To maximize the benefits of this exercise, focus on maintaining proper form throughout each rep. Engage your core to support your lower back, and keep your knees aligned with your toes as you lower down. Additionally, be sure to breathe steadily throughout the movement, inhaling as you lower and exhaling as you push through your heels to stand back up.

For this workout, aim to complete 3 sets of 20 reps. Choose a weight or resistance level that allows you to perform the exercise with proper form while still feeling challenged by the final few reps of each set. Remember to warm up before starting your sets and stretch your lower body after completing them to prevent muscle soreness.
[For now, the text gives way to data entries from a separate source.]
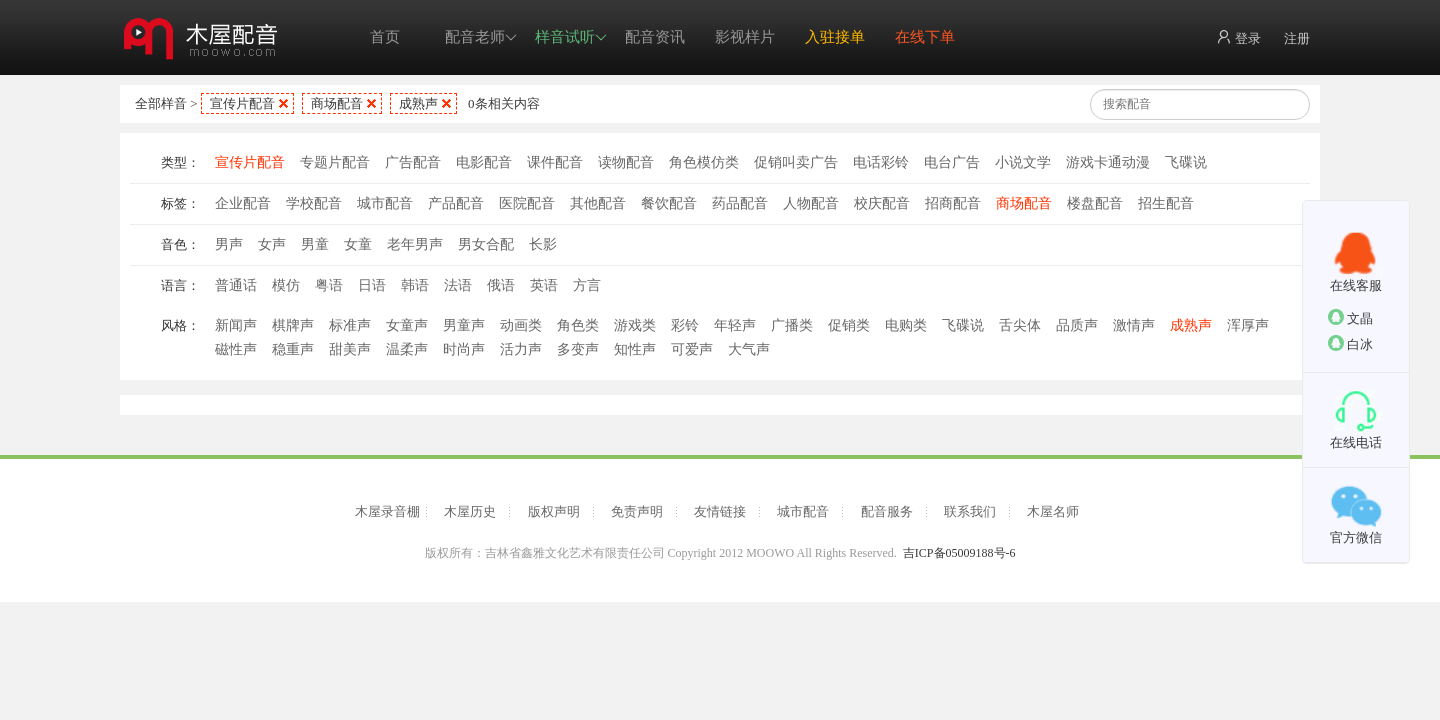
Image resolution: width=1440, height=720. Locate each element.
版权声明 (554, 511)
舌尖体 (1020, 325)
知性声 (635, 349)
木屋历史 (470, 511)
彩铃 (685, 325)
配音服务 (887, 511)
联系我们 (970, 511)
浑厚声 (1248, 325)
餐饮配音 (669, 203)
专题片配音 (335, 162)
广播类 (792, 325)
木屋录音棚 (387, 511)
1. Sit Squat: 3 sets • 20 reps
Sit Squat

Day 7

The sit squat is a fantastic exercise to strengthen and tone your lower body. To perform a sit squat, start by standing with your feet shoulder-width apart. Lower yourself down as if you were sitting into a chair, keeping your weight in your heels and your chest up. Once your thighs are parallel to the ground, push through your heels to return to the starting position. This exercise primarily targets the quadriceps, glutes, and hamstrings, making it a great choice for those aiming to improve lower body strength and stability. Try incorporating 3 sets of 20 reps into your workout routine to feel the burn and see results over time.